Single by New Kids on the Block

from the album Hangin' Tough
- B-side: "Merry, Merry Christmas"
- Released: August 22, 1989
- Recorded: 1988
- Genre: Pop
- Length: 4:02
- Label: Columbia
- Songwriter: Maurice Starr
- Producer: Maurice Starr

New Kids on the Block singles chronology
| "Hangin' Tough" (1989) | "Cover Girl" (1989) | "This One's for the Children" (1989) |

= Cover Girl (New Kids on the Block song) =

"Cover Girl" is a song by American boy band New Kids on the Block, released in August 1989 by Columbia Records as the fifth and final single from their multi-platinum second studio album, Hangin' Tough (1988). The song is both written and produced by Maurice Starr and lead vocals are sung by Donnie Wahlberg. It peaked at number two on the US Billboard Hot 100 on the week of November 4, being held off from the top spot by Roxette's "Listen to Your Heart". The song became the fifth consecutive top 10 single from the album on the Billboard Hot 100, making NKOTB the first teen act to gain such chart success.

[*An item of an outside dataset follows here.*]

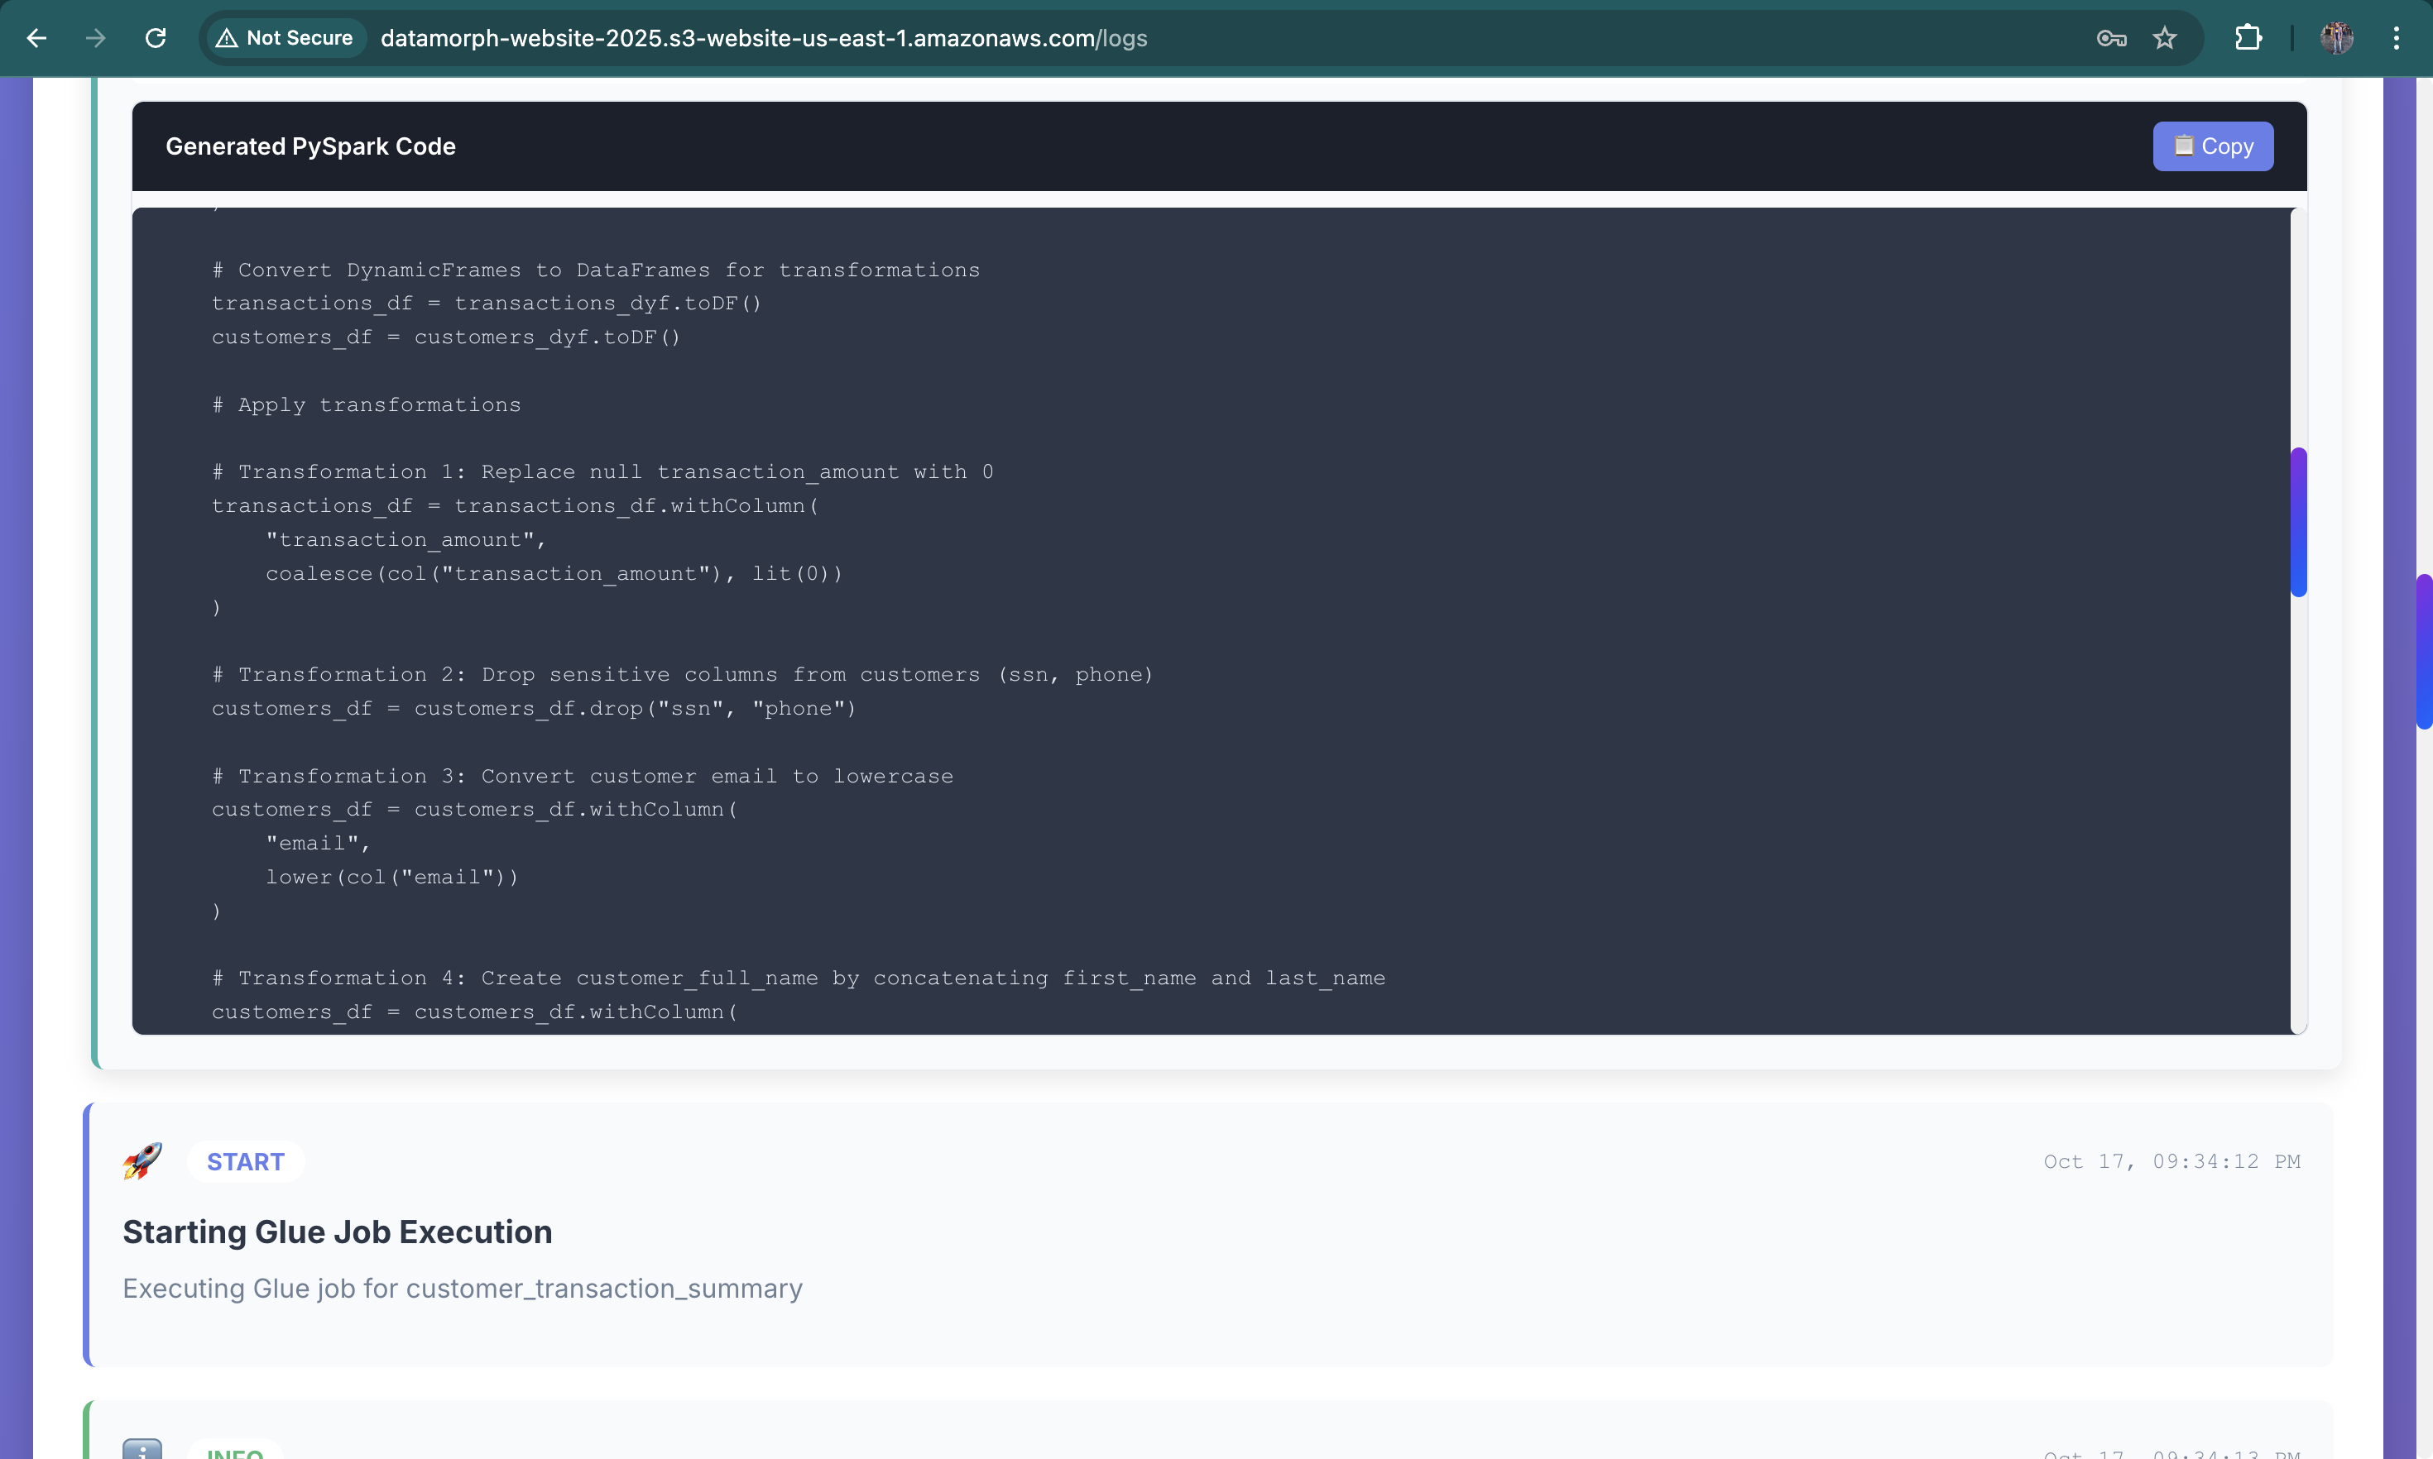Bookmark this page with the star
Image resolution: width=2433 pixels, height=1459 pixels.
click(x=2165, y=38)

Some of the UK releases of "Cover Girl" released in 1990 included the 7" and 12" remix by Pete Hammond for Pete Waterman Entertainment. The 7" remix was included as a bonus track on the 30th anniversary of "Hangin' Tough".

This song and "Tonight" were covered by South Korean singer Lee Min Woo of boy band Shinhwa in his concert on 14 and 15 January 2006 in Seoul.

==Track listing and formats==
- UK Promo single
1. "Cover Girl" - 4:02
2. "Cover Girl" (12" Remix) - 6:54
3. "Stop It Girl" - 3:43
4. "I Need You" - 3:36

- UK 7-inch vinyl single
A. "Cover Girl" - 4:02
B. "Stop It Girl" - 3:43

- UK 12-inch vinyl single
A. "Cover Girl" (12" Remix) - 6:54
B1. "Stop It Girl" - 3:43
B2. "I Need You" - 3:36

- US single
A1. "Cover Girl"
A2. "Merry, Merry Christmas"
B1. "Cover Girl"
B2. "Merry, Merry Christmas"

- US 7-inch vinyl single
A. "Cover Girl"
B. "Merry, Merry Christmas"

- US 12-inch vinyl single
A. "Cover Girl" (12" Remix) - 6:54
B1. "I Remember When" - 4:09
B2. "Cover Girl" (Album Version) - 4:02

==Charts==

===Weekly charts===

| Chart (1989–1990) | Peak position |
|---|---|
| Australia (ARIA) | 22 |
| Canada Top Singles (RPM) | 4 |
| Europe (Eurochart Hot 100) | 11 |
| Europe (European Hit Radio) | 36 |
| Finland (Suomen virallinen lista) | 15 |
| Ireland (IRMA) | 6 |
| Israel (IBA) | 12 |
| Luxembourg (Radio Luxembourg) | 2 |
| New Zealand (Recorded Music NZ) | 17 |
| UK Singles (Official Charts) | 4 |
| US Billboard Hot 100 | 2 |

===Year-end charts===

| Chart (1989) | Peak position |
|---|---|
| Canada Top Singles (RPM) | 55 |
| US Billboard Hot 100 | 73 |

==Certifications and sales==

| Region | Certification | Certified units/sales |
| Canada (Music Canada) | Platinum | 100,000^{^} |
| United States (RIAA) | Gold | 500,000^{^} |
^{^} Shipments figures based on certification alone.